Rencontres Statistiques Lyonnaises

Introduction à l'inférence causale

by Vivian Viallon (Lyon 1, IFSTTAR UMRESTTE)

Europe/Paris
Fokko du Cloux (Bâtiment Braconnier)

Fokko du Cloux

Bâtiment Braconnier

ICJ
Description
Un des objectifs en inférence causale est l’estimation des effets causaux des causes établies pour un évènement donné (par exemple la survenue d’une maladie). Dans cet exposé, je présenterai un aperçu des Structural Causal Models (SCMs, développés notamment par Pearl). Les SCMs reposent sur deux outils principaux : les DAGs (Directed Acyclic Graphs) et les SEMs (Structural Equation Models), qui décrivent le système causal conduisant à l’évènement étudié.
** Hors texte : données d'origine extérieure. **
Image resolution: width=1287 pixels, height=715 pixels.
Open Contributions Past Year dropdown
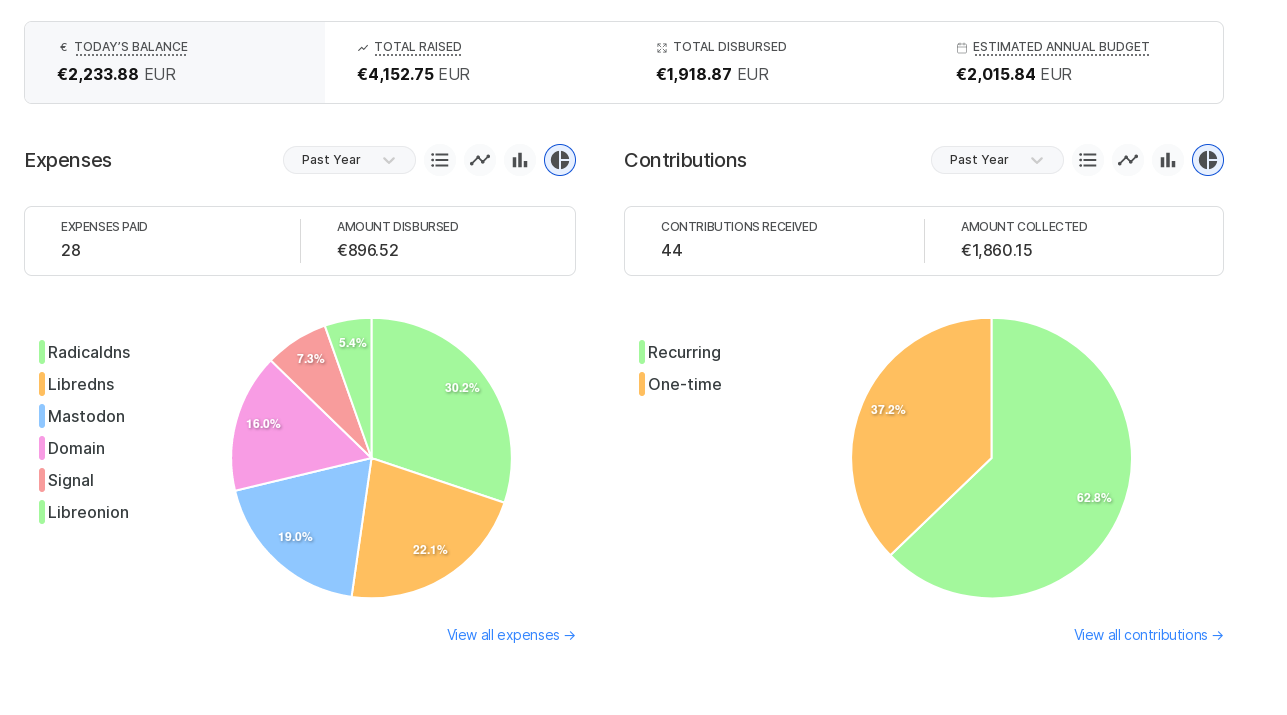point(997,160)
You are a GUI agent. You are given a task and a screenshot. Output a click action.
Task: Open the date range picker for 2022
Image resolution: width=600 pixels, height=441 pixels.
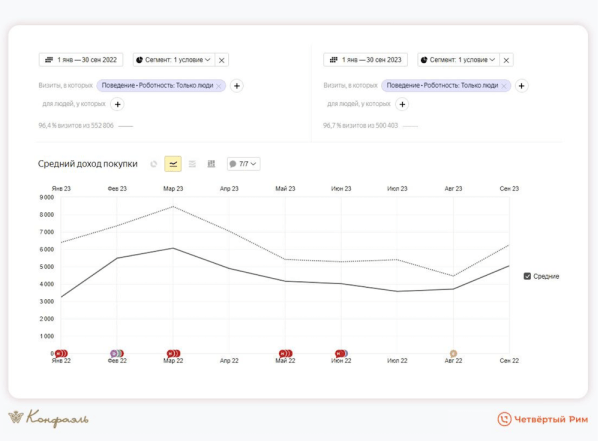(x=80, y=60)
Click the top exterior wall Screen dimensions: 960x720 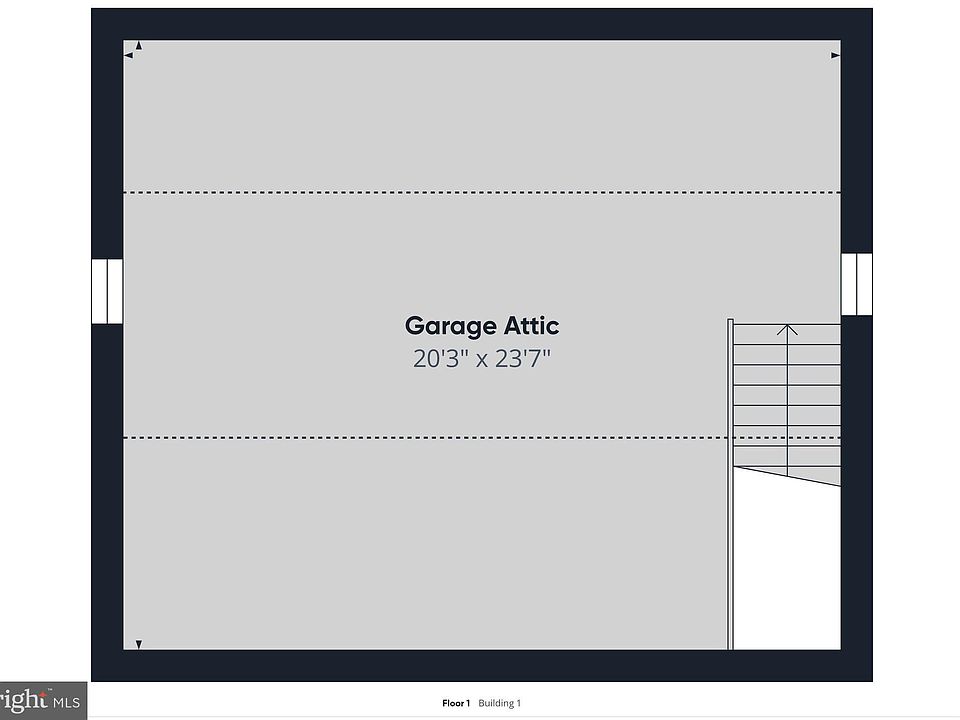[480, 24]
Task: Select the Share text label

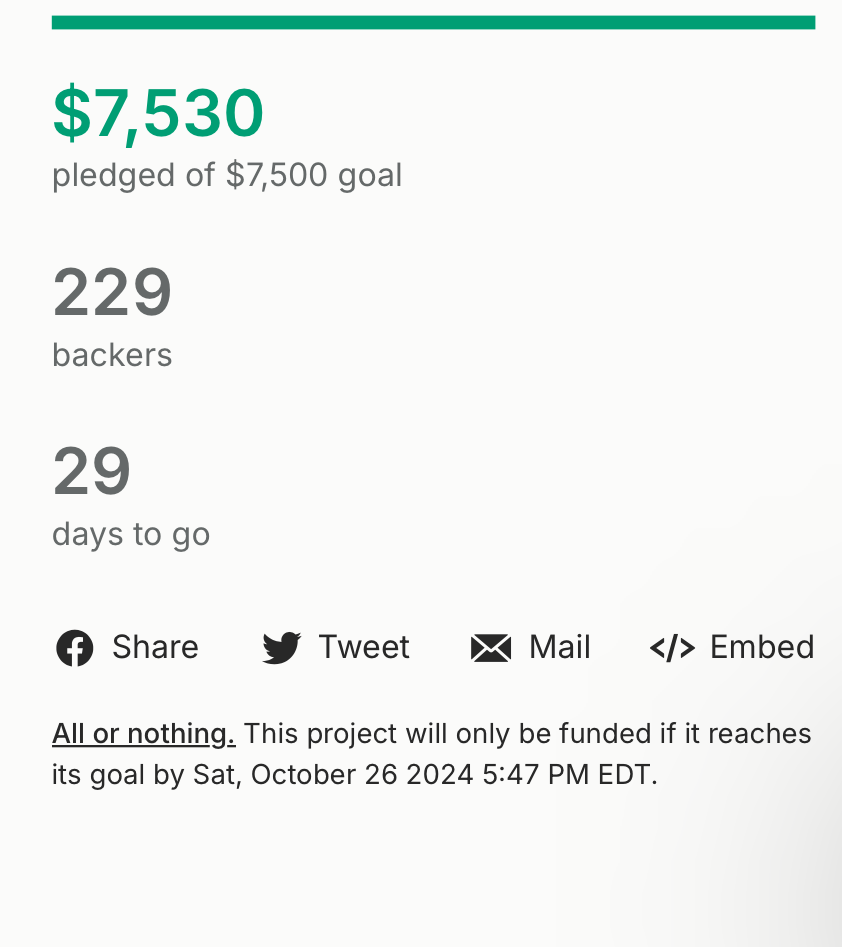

Les SCMs présentent plusieurs avantages par rapport à d’autres cadres introduits précédemment, comme les Marginal Structural Models de Robins. Ils permettent en particulier la définition précise des variables contrefactuelles (ou résultats potentiels), et la clarification de certaines hypothèses classiques telles de la consistance et l'ignorabilité. Ils permettent également d’étudier des conditions sur le DAG, assurant l’identifiabilité des effets causaux à partir des données disponibles, et ce en présence de biais de confusion et/ou de sélection. Si le temps le permet, j’évoquerai également le principe des analyses en médiation qui visent à décomposer les effets causaux en effet direct et indirect (médié par un médiateur), ainsi que la question des fractions attribuables (qui mesurent la proportion de cas d’une maladie qui aurait été évitée en l’absence de l’exposition).